Further downtown, in the churchyard of St. Paul’s Chapel, lay the remains of George Frederick Cooke—though perhaps not all of him rests there.
Cooke, an English actor, was born in Westminster, England on April 17, 1756, and he died in New York, Sept. 26, 1812. In life, Cooke was a prolific actor— traveling and starring on the stage with steady success. Cooke acted in a number of roles, but his greatest was that of Shakespeare’s Richard III on the stage of the Covent Garden Theater. At the time, the Covent Garden was one of only two theaters permitted to perform spoken drama, and was it a very high honor to be chosen to perform there.

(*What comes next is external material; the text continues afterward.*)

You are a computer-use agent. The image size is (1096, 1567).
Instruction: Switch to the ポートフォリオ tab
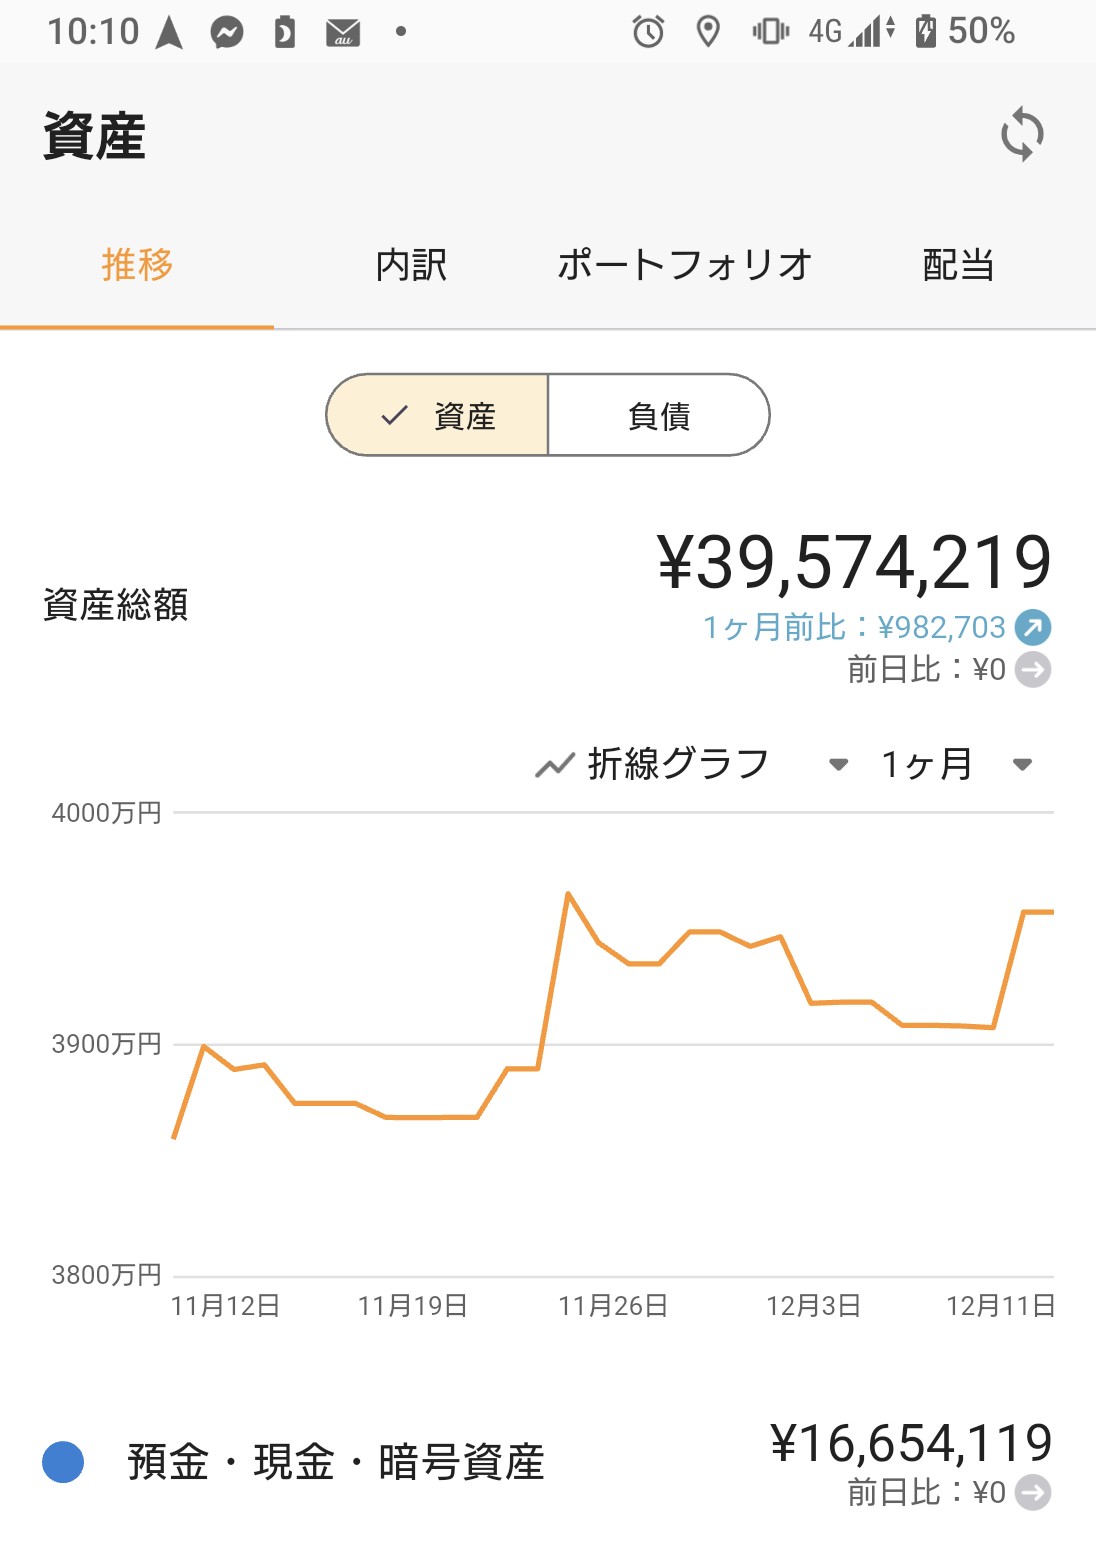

Despite his successes, Cooke battled alcoholism during much of his life and career and ultimately died of liver failure in 1812, but not before leaving an impression on the acting world and young actors that would follow him. In 1821, Edmund Kean, the leading actor of his day, had visited America while acting and learned that his hero, Cooke, had been buried at St. Paul’s Chapel with a headstone that did not quite match what Kean thought he deserved.
Kean set out to right this wrong and commissioned and erected the monument which still stands today at George Frederick Cooke’s burial location. Rumor has it that in erecting the new monument for Cooke, that Kean removed Cooke’s skull and used it as the prop for Yorrick in Kean’s production of Hamlet at the Park Theater in New York.